Al Baker verwerpt alle aantijgingen van oneerlijke concurrentie: ‘Wij ontvangen geen subsidie. Berichten daarover zijn nonsense. We krijgen ook geen goedkope kerosine. De regering van Qatar steekt geld in mijn bedrijf door aandelen te kopen. Dat heeft de Nederlandse staat ook altijd voor KLM gedaan.’
Vergelding
Al Baker zegt dat Qatar geen vergeldingsmaatregelen zal nemen tegen Nederland door KLM landingsrechten te onthouden. Maar hij voegt daar dreigend aan toe: ‘Internationale business is twee richtingen verkeer. Indien Nederland maatregelen tegen Qatar onderneemt, zal dat gevolgen hebben voor Nederlandse aannemers die willen profiteren van de 150 miljard aan infrastructurele werken in Qatar. Ik wijs er ook op dat Shell nergens grotere investeringen heeft gedaan dan in Qatar.’

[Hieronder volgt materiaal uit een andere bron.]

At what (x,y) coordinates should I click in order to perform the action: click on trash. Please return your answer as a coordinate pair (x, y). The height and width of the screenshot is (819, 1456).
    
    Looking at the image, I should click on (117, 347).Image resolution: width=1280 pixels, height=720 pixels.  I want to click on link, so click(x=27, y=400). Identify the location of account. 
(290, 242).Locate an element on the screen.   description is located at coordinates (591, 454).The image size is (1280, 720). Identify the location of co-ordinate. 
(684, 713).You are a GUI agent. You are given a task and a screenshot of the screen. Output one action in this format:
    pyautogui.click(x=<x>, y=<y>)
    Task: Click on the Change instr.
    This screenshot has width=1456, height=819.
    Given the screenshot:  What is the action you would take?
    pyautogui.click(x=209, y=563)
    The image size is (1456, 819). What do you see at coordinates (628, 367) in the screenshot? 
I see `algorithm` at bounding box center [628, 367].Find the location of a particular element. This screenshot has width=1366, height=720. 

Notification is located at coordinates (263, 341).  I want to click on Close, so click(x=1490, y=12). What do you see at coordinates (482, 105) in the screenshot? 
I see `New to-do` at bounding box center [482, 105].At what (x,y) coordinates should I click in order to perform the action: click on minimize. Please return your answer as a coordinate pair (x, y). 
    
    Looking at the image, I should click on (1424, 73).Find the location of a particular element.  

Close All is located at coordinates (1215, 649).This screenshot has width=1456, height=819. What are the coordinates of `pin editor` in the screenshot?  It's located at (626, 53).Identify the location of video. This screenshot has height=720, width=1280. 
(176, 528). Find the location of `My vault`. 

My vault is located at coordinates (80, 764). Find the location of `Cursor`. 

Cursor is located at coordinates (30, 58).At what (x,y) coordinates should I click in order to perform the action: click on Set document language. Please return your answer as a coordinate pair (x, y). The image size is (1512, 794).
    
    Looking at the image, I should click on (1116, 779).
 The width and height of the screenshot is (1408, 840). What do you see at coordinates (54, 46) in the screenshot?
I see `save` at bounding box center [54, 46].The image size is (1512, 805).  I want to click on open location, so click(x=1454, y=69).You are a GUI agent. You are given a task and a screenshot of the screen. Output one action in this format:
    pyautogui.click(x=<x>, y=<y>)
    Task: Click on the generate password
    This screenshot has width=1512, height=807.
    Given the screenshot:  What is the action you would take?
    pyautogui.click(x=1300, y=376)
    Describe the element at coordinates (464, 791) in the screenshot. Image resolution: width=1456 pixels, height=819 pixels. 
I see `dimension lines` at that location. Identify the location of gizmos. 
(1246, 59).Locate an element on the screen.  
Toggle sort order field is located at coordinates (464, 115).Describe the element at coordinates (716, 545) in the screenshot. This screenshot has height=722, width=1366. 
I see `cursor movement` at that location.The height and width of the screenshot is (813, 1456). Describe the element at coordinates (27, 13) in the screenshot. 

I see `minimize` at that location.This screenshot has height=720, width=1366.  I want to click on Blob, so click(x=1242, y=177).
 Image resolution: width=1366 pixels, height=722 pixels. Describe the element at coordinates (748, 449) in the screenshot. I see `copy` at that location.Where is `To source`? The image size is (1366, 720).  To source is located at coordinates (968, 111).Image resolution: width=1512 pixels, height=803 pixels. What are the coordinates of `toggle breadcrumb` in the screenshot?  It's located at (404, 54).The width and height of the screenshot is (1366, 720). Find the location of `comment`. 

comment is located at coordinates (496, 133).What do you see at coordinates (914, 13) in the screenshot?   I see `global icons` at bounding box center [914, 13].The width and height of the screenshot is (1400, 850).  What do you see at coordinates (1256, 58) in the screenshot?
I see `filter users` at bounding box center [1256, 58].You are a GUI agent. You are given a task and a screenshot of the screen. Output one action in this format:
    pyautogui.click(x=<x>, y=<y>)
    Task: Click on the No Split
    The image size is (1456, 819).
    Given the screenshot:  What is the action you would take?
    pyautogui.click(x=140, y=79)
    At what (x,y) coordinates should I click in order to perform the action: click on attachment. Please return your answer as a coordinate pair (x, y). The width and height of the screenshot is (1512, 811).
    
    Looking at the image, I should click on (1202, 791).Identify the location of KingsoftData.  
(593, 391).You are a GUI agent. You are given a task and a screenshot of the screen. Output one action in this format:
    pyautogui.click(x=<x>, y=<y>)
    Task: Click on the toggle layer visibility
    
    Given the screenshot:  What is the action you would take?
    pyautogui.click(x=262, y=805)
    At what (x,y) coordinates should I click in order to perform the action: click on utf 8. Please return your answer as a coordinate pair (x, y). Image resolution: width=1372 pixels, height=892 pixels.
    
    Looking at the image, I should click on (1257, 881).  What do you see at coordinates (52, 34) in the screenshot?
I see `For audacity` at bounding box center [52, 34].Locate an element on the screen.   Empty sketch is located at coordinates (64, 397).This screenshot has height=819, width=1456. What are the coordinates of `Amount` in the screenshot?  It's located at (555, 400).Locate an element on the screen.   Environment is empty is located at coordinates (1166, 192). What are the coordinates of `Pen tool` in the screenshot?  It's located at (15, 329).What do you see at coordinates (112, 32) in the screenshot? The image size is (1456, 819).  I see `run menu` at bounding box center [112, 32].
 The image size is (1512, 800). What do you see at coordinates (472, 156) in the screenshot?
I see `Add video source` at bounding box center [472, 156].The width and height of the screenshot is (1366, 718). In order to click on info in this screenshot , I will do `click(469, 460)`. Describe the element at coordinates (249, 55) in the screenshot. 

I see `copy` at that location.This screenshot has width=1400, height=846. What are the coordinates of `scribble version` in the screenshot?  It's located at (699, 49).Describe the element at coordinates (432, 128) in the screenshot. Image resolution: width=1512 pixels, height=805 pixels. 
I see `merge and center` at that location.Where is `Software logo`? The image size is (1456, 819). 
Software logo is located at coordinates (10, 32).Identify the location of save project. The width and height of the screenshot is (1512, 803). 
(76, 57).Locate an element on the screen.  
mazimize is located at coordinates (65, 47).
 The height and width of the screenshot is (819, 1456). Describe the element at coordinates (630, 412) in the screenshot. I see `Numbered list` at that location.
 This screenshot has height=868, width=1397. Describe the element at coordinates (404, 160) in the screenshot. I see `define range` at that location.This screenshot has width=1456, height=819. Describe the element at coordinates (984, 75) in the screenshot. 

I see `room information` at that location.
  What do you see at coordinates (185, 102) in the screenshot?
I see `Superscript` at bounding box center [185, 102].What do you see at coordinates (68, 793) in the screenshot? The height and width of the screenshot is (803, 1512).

De baas van Qatar Airways zegt erop te vertrouwen dat Nederlandse bedrijven staatssecretaris Mansveld zullen overtuigen van de onjuistheid van haar protectionistische stap: ‘ zij handelt vanuit de instructies van Air France (de moedermaatschappij van KLM). Zij zal op den duur in de gaten krijgen dat de belangen van het Nederlands bedrijfsleven veel groter zijn.’